I found this in a short autobiography by Glenn Pearson, a BYU professor. Boyd Peterson, Hugh Nibley’s biographer and son-in-law, had not seen it before.
While running an Institute in California, Pearson completed PhD coursework in History of Education at UCLA, but went back to BYU before finishing. Here’s Pearson’s story.
I picked up a lot about historians and the writing of histories during my forty years in the academic community. My major at USU was history. At BYU I took courses in ancient languages from Hugh Nibley and Sidney B. Sperry. These classes often became discussions of history. Hugh Nibley especially brought a great deal of history into his language classes.
At UCLA my major was history of education. My major professor, Dr. Flaud C. Wooton, taught history and was the head of the history department at Claremont College before coming to UCLA. He said that he gave Hugh Nibley his first job after Hugh received a doctorate at UC Berkeley. He said that listening to Hugh translate and discuss ancient manuscripts was the greatest intellectual experience of his life.
The way this thing about Nibley came up was that, in a graduate seminar one day, Wooton made some statements about what he considered an ideal scholar. Among other things, he emphasized languages, though languages certainly were not his own forte. A black doctoral candidate from the faculty of a famous all-black college in the deep South raised his hand and asked: “Dr. Wooton, if you were to choose your successor in this department, how would you describe him?”
Wooton said, “That would be easy. All I would have to do is describe a young assistant I hired at Claremont College when I was the head of the history department there. He had just received a PhD from UC Berkeley and could not find anyone who would hire him because he was overqualified. He came to me and offered to work for nothing if I would give him a chance to work for me. He wanted access to our library, which was one of the best history libraries in the world in some areas in which he was interested. So I hired him, but not for nothing. I put him on the payroll.”

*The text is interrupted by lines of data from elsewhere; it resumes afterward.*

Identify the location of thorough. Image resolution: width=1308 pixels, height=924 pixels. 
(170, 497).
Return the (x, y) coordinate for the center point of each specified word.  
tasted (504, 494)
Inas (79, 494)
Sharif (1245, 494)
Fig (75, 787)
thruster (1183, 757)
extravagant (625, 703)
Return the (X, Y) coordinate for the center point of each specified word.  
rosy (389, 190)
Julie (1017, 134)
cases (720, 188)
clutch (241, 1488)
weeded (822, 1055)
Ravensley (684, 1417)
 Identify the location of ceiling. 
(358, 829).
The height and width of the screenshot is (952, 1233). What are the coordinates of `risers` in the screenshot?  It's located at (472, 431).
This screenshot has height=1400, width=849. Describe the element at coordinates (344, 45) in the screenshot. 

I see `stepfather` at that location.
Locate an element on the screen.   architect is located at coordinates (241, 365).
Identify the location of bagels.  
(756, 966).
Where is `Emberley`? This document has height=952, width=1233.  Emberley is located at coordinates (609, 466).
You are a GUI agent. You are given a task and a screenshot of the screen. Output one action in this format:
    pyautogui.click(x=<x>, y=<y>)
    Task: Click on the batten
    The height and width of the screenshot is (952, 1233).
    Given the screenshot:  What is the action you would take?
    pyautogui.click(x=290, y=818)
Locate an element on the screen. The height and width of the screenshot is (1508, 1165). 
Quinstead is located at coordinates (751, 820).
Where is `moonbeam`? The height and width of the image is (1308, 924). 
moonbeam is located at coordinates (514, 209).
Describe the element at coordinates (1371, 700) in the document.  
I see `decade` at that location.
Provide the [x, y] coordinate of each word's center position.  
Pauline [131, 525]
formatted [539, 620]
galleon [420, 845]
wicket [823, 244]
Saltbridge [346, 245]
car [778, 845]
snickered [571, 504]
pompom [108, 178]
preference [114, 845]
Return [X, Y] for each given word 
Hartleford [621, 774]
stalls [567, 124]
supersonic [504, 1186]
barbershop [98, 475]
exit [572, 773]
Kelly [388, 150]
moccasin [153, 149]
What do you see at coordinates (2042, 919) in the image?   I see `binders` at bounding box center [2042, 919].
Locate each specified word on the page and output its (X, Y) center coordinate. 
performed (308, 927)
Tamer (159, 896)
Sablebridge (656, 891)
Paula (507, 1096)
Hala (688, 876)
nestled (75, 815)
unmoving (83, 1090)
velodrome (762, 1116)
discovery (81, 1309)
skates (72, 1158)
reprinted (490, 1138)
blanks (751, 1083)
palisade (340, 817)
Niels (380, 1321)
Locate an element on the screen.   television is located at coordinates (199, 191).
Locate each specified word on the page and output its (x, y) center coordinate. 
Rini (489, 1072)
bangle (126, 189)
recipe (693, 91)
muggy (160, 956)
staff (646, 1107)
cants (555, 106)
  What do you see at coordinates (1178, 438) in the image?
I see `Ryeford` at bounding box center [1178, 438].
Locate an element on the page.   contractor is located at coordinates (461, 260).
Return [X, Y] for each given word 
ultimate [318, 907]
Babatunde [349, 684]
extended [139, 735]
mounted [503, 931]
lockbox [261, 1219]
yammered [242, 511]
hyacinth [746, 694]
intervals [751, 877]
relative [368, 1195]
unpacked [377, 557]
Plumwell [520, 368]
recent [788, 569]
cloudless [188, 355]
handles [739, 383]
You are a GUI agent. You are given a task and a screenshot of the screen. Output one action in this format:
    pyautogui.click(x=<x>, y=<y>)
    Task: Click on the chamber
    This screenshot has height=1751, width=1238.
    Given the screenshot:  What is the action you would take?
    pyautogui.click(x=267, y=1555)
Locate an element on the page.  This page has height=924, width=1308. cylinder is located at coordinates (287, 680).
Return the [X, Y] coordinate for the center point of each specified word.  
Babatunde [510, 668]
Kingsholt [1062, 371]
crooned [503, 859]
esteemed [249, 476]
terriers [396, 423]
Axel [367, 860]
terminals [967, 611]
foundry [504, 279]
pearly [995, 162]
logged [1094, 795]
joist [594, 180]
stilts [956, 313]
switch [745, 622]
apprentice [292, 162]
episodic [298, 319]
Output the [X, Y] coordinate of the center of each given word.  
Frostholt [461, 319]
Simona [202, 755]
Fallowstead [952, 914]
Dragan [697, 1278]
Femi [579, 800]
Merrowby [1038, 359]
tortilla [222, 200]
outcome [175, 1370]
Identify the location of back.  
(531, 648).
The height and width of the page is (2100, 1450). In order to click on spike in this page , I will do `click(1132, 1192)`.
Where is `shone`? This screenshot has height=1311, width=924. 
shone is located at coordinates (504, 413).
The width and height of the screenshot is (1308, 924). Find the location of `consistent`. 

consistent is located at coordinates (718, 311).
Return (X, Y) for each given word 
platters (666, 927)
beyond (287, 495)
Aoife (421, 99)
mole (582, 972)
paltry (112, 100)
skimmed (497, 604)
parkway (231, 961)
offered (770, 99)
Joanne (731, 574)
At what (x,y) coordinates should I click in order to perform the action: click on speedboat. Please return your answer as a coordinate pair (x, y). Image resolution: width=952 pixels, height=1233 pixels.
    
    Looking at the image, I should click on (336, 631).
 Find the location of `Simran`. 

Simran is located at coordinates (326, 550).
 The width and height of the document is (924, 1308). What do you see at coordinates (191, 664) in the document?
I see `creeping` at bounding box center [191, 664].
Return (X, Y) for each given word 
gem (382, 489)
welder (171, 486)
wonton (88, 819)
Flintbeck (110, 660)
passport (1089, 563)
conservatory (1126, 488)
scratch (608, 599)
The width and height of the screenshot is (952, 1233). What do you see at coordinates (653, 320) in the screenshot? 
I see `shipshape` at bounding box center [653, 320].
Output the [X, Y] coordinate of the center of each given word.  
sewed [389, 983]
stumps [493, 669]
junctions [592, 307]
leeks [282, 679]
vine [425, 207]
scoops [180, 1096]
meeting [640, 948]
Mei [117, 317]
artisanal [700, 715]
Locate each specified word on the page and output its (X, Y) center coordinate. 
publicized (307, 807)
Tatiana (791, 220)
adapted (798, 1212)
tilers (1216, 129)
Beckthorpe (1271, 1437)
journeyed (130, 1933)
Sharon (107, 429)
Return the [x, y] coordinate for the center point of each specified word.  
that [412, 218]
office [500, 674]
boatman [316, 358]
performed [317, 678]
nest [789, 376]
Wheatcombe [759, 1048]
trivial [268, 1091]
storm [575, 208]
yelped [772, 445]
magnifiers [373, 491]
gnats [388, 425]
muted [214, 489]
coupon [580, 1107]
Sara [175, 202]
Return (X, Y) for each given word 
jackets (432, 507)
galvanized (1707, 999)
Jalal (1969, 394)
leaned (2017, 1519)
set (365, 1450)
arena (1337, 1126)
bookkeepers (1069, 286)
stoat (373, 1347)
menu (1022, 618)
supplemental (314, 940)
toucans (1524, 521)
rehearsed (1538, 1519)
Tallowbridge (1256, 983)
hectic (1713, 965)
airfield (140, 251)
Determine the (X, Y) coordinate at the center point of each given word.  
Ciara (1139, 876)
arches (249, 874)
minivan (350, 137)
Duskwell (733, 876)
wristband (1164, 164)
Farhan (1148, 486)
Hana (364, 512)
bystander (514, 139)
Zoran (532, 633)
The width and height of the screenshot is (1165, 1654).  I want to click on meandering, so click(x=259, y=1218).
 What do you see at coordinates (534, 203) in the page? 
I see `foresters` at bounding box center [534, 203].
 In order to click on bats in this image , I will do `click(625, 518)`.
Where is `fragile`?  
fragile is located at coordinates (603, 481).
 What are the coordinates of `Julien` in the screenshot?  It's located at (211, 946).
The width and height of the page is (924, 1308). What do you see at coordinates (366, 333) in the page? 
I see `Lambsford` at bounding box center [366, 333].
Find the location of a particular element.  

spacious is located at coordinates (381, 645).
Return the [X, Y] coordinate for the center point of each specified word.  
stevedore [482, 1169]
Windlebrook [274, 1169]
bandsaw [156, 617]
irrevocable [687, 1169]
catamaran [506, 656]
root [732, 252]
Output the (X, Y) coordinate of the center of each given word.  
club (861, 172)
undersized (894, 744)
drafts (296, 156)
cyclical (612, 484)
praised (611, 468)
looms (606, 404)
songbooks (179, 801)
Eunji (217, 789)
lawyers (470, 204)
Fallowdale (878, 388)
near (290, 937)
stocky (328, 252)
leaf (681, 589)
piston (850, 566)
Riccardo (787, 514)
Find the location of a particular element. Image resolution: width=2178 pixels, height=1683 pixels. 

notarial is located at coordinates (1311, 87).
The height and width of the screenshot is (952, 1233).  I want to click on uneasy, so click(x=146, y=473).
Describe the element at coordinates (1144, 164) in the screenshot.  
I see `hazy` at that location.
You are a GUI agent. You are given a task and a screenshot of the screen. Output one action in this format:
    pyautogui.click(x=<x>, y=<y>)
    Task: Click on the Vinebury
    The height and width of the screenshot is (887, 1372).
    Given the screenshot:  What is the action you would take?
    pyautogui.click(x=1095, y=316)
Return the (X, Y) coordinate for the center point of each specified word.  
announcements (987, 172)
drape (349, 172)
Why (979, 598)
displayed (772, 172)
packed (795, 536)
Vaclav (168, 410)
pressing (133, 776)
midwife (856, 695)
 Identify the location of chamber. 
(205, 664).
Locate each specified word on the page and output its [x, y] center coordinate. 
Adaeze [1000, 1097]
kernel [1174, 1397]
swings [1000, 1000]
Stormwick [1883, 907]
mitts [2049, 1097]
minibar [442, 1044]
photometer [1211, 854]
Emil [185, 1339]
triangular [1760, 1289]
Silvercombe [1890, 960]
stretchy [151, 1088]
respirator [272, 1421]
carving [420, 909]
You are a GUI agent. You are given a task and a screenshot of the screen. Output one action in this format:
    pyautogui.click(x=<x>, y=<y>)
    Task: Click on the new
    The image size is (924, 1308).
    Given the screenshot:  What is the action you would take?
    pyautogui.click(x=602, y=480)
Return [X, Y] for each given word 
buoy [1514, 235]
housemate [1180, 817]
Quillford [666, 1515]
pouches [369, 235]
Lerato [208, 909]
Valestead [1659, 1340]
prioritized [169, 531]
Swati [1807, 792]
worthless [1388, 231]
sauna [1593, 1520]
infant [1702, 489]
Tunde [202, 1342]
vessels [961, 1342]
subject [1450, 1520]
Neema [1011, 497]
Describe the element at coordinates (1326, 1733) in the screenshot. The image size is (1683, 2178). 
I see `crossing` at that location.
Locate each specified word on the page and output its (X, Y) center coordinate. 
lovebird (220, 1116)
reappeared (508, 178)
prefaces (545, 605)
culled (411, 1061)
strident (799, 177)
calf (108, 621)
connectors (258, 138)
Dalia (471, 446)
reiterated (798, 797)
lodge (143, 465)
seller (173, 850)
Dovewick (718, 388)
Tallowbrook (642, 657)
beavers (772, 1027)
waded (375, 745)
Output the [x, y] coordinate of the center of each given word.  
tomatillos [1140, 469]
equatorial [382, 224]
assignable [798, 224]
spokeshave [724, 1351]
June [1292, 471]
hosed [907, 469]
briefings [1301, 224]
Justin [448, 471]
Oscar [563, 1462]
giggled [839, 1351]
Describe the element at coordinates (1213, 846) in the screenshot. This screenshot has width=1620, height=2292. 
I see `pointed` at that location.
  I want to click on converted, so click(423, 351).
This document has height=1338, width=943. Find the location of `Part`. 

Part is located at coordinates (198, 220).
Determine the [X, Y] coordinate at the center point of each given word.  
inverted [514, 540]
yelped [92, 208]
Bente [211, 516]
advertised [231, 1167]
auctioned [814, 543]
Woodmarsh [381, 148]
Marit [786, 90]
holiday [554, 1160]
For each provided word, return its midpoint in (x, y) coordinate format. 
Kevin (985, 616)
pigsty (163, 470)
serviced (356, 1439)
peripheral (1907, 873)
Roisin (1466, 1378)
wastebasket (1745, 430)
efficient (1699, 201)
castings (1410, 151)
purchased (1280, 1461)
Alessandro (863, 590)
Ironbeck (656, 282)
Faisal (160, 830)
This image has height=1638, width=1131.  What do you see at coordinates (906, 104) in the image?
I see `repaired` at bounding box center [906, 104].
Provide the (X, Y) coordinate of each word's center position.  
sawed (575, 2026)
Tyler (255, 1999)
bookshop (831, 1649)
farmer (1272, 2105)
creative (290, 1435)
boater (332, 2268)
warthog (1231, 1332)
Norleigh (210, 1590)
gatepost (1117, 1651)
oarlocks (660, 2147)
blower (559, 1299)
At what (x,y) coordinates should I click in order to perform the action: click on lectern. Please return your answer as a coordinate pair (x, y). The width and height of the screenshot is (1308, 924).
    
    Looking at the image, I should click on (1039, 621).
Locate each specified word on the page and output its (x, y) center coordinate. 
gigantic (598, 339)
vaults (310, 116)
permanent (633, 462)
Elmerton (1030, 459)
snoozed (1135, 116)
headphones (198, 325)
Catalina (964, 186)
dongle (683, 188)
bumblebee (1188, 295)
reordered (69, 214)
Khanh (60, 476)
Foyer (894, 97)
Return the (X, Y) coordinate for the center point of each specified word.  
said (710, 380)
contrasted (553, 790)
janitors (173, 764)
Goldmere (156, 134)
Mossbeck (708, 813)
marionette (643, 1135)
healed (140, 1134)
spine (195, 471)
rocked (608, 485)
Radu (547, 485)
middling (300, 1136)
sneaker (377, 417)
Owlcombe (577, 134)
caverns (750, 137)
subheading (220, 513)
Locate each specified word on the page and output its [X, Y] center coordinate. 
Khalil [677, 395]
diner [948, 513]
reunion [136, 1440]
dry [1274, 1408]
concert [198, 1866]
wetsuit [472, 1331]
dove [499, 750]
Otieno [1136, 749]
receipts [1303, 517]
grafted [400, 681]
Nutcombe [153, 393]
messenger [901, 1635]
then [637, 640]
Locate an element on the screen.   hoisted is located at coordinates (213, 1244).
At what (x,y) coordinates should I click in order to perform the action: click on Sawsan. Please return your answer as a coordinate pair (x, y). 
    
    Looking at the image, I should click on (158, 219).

Then Wooton said this young man’s ability to read and translate ancient documents in seminars was the greatest intellectual experience of his life. I knew that Hugh had been at Claremont College. He told me once that the vice president of Claremont was a particularly vicious Mormon hater and that this man had said that he expected some day to be president of Claremont and that, when he became president, the first thing he would do would be to fire Hugh. Hugh told me that one night when he was in his room, he saw the spirit of the president walk through and knew he was dead. The next day the vice president, now president, called Hugh and notified him that he was no longer on the payroll. One of Hugh’s greatgrandfathers was that Professor Neibuhr who taught Joseph Smith Hebrew. Could that have been part of the problem? Well, I doubt that the vice president of Claremont College would have known that Hugh was part Jewish. But I have seen unbelievable prejudice against Jews in my lifetime….
After Dr. Wooton had finished his speech about this young assistant’s brilliance, I raised my hand. Dr. Wooton recognized me. I said, “You sound like you’re describing Hugh Nibley.”
Wooton asked, “where did you ever meet Hugh Nibley? I’ve been trying to find out where is is for years.”
I said, “That’s easy. He is one of my colleagues on the BYU faculty and he married one of my first cousins.”
He then continued to praise Hugh Nibley, and said that just such a scholar would be his choice to succeed him as head of his department at UCLA.
Now, if you’re not familiar with Hugh Nibley, he was a polymath who greatly influenced an entire generation of LDS scholars. I highly recommend reading his award-winning biography, and his World War II reminiscences.